Austin Roorda Awarded Rank Prize
By Liza Shevchuk
We are thrilled to announce that UC Berkeley Herbert Wertheim School of Optometry & Vision Science professor Austin Roorda has been awarded the 2024 Rank Prize for Optoelectronics. The 2024 Rank Prize for Optoelectronics is awarded to four internationally leading scientists for the development of instruments that use adaptive optics technologies to capture high-resolution images of the living human retina. Their pioneering research has generated new fundamental insights into the structure and function of the human eye in both health and disease as well as new clinical interventions to remedy sight loss from common disorders. Congratulations Dr. Roorda on this prestigious and well-deserved award!

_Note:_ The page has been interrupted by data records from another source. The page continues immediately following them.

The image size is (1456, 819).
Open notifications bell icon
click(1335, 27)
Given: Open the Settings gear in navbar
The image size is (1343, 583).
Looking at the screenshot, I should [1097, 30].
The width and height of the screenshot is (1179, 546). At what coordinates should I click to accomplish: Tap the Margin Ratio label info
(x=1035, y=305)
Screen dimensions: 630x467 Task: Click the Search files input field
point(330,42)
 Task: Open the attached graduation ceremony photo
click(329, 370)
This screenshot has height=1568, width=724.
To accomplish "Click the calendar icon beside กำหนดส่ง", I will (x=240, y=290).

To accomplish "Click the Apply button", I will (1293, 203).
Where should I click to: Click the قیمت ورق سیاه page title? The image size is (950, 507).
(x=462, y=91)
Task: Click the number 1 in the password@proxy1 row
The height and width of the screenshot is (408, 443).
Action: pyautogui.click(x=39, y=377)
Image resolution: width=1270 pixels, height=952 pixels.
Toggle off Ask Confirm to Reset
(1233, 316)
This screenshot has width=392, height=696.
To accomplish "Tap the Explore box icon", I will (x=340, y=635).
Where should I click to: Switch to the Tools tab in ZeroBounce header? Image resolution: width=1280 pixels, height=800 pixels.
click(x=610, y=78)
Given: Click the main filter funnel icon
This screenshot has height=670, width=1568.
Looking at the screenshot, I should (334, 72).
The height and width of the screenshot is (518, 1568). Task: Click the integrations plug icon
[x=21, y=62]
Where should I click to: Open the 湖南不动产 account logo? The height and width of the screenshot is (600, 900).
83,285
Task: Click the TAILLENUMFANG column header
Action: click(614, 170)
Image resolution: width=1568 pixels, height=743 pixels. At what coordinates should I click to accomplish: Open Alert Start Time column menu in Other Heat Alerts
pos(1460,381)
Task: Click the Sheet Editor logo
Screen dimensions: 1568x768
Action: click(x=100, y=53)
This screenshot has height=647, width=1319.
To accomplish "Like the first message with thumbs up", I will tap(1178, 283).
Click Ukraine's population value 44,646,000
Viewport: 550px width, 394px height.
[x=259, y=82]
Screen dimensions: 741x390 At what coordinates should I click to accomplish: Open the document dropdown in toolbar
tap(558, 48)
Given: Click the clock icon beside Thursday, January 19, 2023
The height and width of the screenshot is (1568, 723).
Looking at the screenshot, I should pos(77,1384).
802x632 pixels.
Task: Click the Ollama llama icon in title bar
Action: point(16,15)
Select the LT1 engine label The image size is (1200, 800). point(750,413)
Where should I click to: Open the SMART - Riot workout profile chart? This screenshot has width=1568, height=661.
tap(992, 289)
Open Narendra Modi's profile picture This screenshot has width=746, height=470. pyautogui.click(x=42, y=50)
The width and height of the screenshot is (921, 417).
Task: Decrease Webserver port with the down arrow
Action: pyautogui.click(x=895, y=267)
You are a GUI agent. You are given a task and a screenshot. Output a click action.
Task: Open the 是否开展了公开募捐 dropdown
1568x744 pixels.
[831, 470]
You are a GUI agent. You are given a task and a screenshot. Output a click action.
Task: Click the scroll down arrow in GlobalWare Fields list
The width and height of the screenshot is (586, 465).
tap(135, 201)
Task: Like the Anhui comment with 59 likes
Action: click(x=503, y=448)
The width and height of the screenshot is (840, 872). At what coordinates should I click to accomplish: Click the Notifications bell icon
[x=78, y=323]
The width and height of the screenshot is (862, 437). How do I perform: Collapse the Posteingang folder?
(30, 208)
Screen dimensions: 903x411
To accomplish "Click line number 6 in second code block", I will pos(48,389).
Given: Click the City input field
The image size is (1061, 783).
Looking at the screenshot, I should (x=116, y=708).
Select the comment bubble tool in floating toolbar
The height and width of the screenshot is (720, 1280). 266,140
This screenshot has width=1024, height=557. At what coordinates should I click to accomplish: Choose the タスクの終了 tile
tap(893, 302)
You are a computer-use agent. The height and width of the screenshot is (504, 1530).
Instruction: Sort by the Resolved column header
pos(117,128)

“I am tremendously honoured to receive this award along with such an accomplished and illustrious team. I am pleased to have had the opportunity to play a role in the development and dissemination of this important technology. Thanks to the Rank Prize committee for recognizing adaptive optics as a paradigm-changing technology for ophthalmoscopy.” -- Austin Roorda
More About Dr. Roorda
Austin Roorda is a Professor at the Herbert Wertheim School of Optometry and Vision Science at the University of California, Berkeley. He received his PhD from the University of Waterloo, Canada in 1996 in Vision Science & Physics. He had the good fortune to secure a postdoctoral fellowship position in David Williams’ lab at the University of Rochester where he got to use the world’s first adaptive optics ophthalmoscope. Since that time, he has been pioneering new applications that leverage the microscopic access offered by adaptive optics and has been using them for basic and clinical science. In 2001, while he was faculty at the University of Houston College of Optometry, he invented the Adaptive Optics Scanning Light Ophthalmoscope (AOSLO), a platform that is now used widely for microscopic retinal imaging around the world. Notable awards include the Distinguished Alumni Award (University of Waterloo School of Optometry, 2007), the Glenn Fry Award (American Academy of Optometry, 2009), a John S. Guggenheim Fellowship (2014), an Alcon Research Institute Award (2016) and a Leverhulme Visiting Professorship (2020) from the University of Oxford.
About the Rank Prize
Founded in 1972 by the British industrialist and philanthropist Lord J. Arthur Rank, the prestigious Rank Prize is awarded biennially in the fields of nutrition and optoelectronics. The Prize will be awarded formally at an event in London on 1 July 2024.